Given such diverse acetylcholine action at the single cell level, an interesting issue is which of the effects mediated by the muscarinic acetylcholine-receptor modulation can be responsible for the emergence of collective behaviors, such as synchrony and oscillations. In fact, previous theoretical work has hinted that suppression of slow cation channels can bias pyramidal neurons toward synchrony with excitatory synaptic coupling by modulating the dynamics of spike generation (Crook et al. 1998a, b; Ermentrout et al. 2001). In this report our goal is to systematically examine the various mechanisms of cholinergic action and to identify those that have the greatest impact on the dynamics of spike generation in cortical neurons.

We focus on the cholinergic effects on the excitability of regular spiking (pyramidal) neurons that can be described as oscillators. Specifically, we examine the dynamics underlying the spike generation and how the cell goes from excitable to periodically firing. Knowing the type of this transition can provide insight not only about the input-output function of the neurons (the FI curve) but also about the potential presence of subthreshold oscillations as well as the synaptic mechanisms that can potentially lead to synchrony (Ermentrout 1996). This transition from rest (a stable fixed point and a threshold) to spiking (following a limit cycle) can occur via two major dynamical mechanisms: the “saddle-node on an invariant cycle” bifurcation (from here on referred to as “saddle-node” bifurcation) and the subcritical Hopf-Andronov bifurcation. In the case of the saddle-node bifurcation, a stable fixed point (a node) and a saddle-point collide into a saddle-node and disappear to leave a stable limit cycle. In the case of the subcritical Hopf-Andronov bifurcation, the loss of stability occurs when the real parts of conjugate eigenvalues grow positive, hence destabilizing the fixed point (see Izhikevich (2007) for further discussion). These different bifurcations affect the shape of the FI curve, which is continuous for the SNIC bifurcation and discontinuous for the Hopf-Andronov case. Furthermore Hopf-Andronov systems can exhibit significant subthreshold oscillations, and hysteresis.

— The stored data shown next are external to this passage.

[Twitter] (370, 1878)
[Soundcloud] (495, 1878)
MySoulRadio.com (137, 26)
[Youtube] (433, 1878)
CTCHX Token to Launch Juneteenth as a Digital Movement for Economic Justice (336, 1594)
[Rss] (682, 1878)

These two classes of bifurcations also result in qualitatively different phase response curves (PRCs). The PRCs characterize the phase shift the results when a neuronal oscillator is perturbed by an input as a function of the phase of the perturbation. (Although the PRC can be constructed for both excitatory and inhibitory perturbations, the standard convention is to report results for depolarizing inputs.) In the case of a saddle-node bifurcation, the PRC is purely positive, or type I (except possibly for an arbitrarily small region near the origin Hansel and Mato 1995), with a phase advance in response to perturbations at all phases (Ermentrout 1996). In the case of a Hopf-Andronov bifurcation, the PRC is biphasic, or type II, with a phase delay in response to perturbations early in the period and a phase advance in response to perturbations late in the period (Hansel and Mato 1995; Ermentrout 1996; Moehlis et al. 2006).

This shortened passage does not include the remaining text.